Essay #1:
Please write a brief biographical sketch about yourself.
Limit your response to 300 words.
Mom had four boys by the time she turned 24. Dad worked awful hours in the stench of a tannery to support us and put himself through nursing school. She had joined the LDS church while living in foster homes; he was the youngest son of a single Mexican immigrant mother. Both ignited in their children a love of learning and virtue. Dad rid the house of its television, insisted his boys say “yes” instead of “yeah,” and taught us the names of every bone in the body. Mom ran a daycare from the modest duplex, took the kids on weekly educational fieldtrips, and shopped at garage sales for the best surprise we knew of: armfuls of used books.
As the oldest of the boys, I was the first to finish high school and serve an LDS mission. I served in the frozen southern reaches of Chile, learned Spanish quickly (thanks to Mom’s grammar lessons and Dad’s sangre Mexicano), and spent my mission loving and teaching the Chilean people. When I returned, I attended community college in Napa, California, then moved to Utah to attend BYU. I went to the beginning of a semester of BYU, but found I was financially unprepared and dropped out to earn some money first. I became a waiter, determined to follow Dad’s example by working hard and supporting myself. Within a year I had worked my way to the top of the restaurant’s hierarchy as general manager over two restaurants and almost two hundred employees.
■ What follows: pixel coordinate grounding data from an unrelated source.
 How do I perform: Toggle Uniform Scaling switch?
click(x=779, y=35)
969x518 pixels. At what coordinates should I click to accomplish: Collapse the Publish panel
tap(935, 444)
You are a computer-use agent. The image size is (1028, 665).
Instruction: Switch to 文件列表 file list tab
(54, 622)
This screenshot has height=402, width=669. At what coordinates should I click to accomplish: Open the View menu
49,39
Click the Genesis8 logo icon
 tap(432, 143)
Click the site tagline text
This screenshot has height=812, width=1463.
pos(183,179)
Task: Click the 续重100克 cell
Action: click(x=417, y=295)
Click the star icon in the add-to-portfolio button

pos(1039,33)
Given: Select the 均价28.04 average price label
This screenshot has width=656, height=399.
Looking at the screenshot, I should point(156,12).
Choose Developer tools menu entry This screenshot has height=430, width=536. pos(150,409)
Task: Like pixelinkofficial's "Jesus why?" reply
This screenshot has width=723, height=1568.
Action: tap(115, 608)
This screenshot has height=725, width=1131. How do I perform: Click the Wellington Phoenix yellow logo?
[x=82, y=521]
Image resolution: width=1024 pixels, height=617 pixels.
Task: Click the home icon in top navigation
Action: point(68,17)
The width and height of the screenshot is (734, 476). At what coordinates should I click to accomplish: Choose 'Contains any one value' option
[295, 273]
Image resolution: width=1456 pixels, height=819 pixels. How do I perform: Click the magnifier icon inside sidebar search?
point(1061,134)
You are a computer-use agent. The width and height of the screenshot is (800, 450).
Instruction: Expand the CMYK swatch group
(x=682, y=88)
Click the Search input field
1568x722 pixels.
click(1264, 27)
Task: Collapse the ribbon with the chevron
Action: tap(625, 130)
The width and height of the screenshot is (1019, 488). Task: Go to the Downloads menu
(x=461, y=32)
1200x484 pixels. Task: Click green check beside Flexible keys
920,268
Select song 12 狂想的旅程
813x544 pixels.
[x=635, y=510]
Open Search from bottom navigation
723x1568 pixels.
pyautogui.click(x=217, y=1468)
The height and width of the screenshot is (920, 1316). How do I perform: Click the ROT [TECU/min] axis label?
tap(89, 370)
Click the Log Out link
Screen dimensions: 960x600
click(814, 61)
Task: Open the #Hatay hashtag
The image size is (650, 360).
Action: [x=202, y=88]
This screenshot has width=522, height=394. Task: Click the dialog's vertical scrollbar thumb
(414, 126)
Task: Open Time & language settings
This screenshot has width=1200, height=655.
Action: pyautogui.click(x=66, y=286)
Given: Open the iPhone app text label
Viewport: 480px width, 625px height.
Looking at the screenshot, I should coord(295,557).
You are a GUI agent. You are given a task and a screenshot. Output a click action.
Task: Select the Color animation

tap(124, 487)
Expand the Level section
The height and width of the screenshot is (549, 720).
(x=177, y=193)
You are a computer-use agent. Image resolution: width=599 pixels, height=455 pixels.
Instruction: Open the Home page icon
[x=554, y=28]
The restaurant job was enjoyable, but my parents’ emphasis on education still burned within like an ember. Hence, I am applying again to BYU, hoping to get my English Language degree so that I might stoke the flame of my education and share its light with future generations.
Essay #2:
Please describe your educational, professional, and other goals. Describe how BYU
will help you achieve them. Limit your response to 300 words.
I have a slightly out-of-focus vision of my future. I’ll describe it to you the best I can. Of course, anything I write here is subject to unforeseeable change, but for now I’m working vigorously toward this vision.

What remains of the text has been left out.